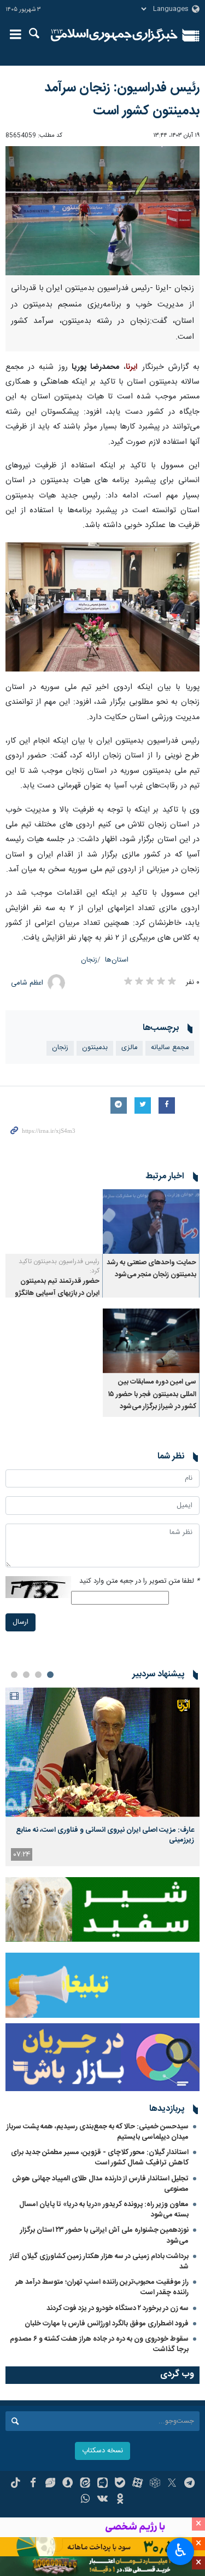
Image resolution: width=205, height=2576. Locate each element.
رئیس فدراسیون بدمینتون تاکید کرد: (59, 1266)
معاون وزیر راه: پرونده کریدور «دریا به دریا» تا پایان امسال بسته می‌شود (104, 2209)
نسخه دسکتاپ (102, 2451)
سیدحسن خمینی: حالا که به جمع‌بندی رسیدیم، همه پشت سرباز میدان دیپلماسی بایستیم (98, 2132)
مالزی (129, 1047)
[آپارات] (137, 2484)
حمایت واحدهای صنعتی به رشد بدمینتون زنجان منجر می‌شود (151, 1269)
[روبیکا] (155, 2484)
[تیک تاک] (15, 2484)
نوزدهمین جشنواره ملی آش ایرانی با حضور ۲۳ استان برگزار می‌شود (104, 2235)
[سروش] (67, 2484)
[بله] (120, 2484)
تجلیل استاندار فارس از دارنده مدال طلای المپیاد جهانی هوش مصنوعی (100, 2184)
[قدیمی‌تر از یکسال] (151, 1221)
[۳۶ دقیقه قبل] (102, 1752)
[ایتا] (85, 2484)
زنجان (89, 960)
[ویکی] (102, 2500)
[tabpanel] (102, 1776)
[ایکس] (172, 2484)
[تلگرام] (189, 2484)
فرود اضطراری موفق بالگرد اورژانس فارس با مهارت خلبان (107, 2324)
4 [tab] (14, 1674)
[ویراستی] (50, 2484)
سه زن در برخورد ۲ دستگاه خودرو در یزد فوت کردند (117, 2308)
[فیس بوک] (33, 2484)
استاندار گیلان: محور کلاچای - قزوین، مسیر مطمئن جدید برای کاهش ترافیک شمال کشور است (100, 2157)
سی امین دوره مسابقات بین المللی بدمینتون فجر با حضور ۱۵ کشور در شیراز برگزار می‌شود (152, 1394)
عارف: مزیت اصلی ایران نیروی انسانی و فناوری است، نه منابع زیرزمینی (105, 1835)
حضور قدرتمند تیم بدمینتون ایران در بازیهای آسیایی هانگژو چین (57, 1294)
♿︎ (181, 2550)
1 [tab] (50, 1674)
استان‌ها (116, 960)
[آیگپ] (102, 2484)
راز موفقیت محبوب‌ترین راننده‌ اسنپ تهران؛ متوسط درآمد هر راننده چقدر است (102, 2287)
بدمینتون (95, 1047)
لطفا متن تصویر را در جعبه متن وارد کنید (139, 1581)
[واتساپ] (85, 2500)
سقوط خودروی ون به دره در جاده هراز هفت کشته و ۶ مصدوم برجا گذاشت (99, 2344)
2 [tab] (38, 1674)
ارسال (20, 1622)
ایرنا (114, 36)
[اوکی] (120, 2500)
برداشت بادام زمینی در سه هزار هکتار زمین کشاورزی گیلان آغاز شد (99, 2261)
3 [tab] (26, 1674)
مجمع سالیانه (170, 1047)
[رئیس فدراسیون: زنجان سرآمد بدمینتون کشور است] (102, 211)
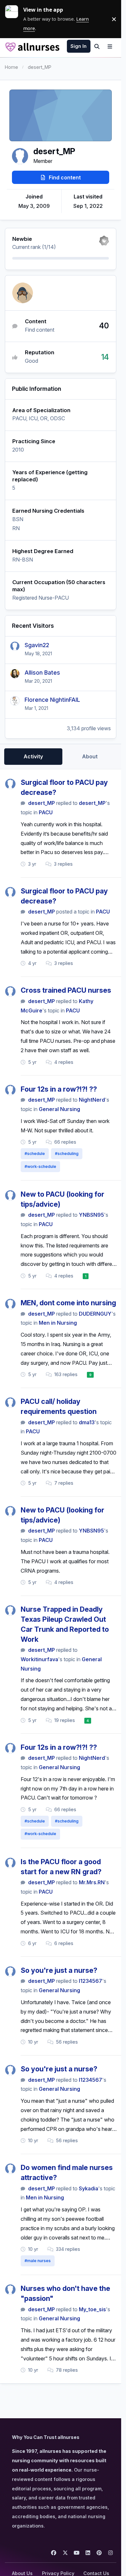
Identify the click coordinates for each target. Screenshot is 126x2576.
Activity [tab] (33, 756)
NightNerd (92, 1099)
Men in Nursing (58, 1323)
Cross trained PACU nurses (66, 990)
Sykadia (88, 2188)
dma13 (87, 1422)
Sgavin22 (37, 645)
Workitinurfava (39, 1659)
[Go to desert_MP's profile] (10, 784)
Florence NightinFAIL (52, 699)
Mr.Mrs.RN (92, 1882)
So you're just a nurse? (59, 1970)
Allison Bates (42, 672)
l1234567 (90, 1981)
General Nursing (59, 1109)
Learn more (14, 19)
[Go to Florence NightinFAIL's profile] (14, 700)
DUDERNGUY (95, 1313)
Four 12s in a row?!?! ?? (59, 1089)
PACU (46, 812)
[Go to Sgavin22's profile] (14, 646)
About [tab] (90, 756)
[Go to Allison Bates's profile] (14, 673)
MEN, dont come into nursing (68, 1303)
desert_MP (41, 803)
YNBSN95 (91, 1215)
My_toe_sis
----------
# [Instructions to follow]
Within the data above, count the lines that contain the string "استاندار"; the reply is the number alone.

# [Your solution]
2